Should training Distributed with bs=x/gpus be equivalent?

I’ve been working on trying to scale up my model and have been making steady progress. But I’ve run into something that doesn’t seem right.

In my understanding, the following two training runs should produce equivalent results.

  1. 1 GPU, Batch Size = 160
  2. 8 GPUs, Batch Size = 20

From how I understand it, the gradients will be accumulated on each GPU and then summed together. So it shouldn’t matter whether it’s done on one GPU or spread across 8. (Is that right?)

Unfortunately, I’m getting worse accuracy with Distributed no matter the batch size I use.

I’ve done several runs on this language model varying (only) the number of GPUs and Batch Size. I’m wondering if maybe there’s a bug (possibly with different Dropouts on each GPU? How would I check that?)

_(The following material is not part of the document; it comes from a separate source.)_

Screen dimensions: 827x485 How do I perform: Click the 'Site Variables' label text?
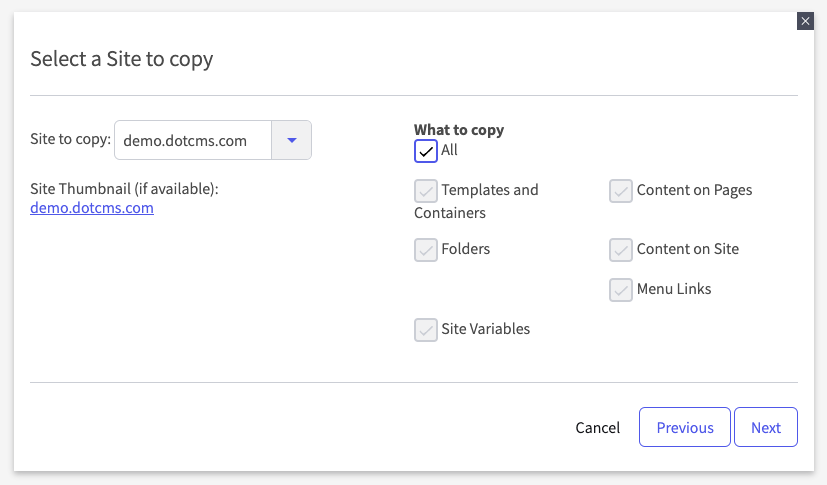[486, 329]
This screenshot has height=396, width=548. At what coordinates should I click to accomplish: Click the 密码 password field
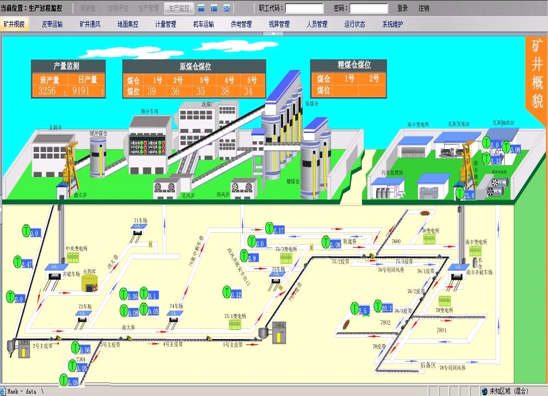pyautogui.click(x=369, y=8)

Number of GPUs    Batch Size    Accuracy after 1 Epoch
             1            64                  0.604424
             1           160                  0.619184

             8            20                  0.589825
             8            40                  0.589547
             8            80                  0.588944
             8           140                  0.588154

It seems weird to me that all of the 8-GPU runs got nearly exactly the same accuracy and that varying the batch size didn’t matter at all. And that the 8x20 wasn’t close to the 1x160. So trying to figure out what’s going wrong.

I did check that the GPU memory usage during the runs passed a sanity check (reducing batch size also reduced GPU memory in use).

Edit: I suppose one way to check the differing dropout hypothesis is to set a random seed. (Trying that now. Will know whether it helped in ~1 hour.)

Edit 2: Setting random seeds (np, torch, random, torch.cuda) didn’t work. Still got 0.584737 with 8 GPUs. Wondering if torch.cuda seed is per-process or global…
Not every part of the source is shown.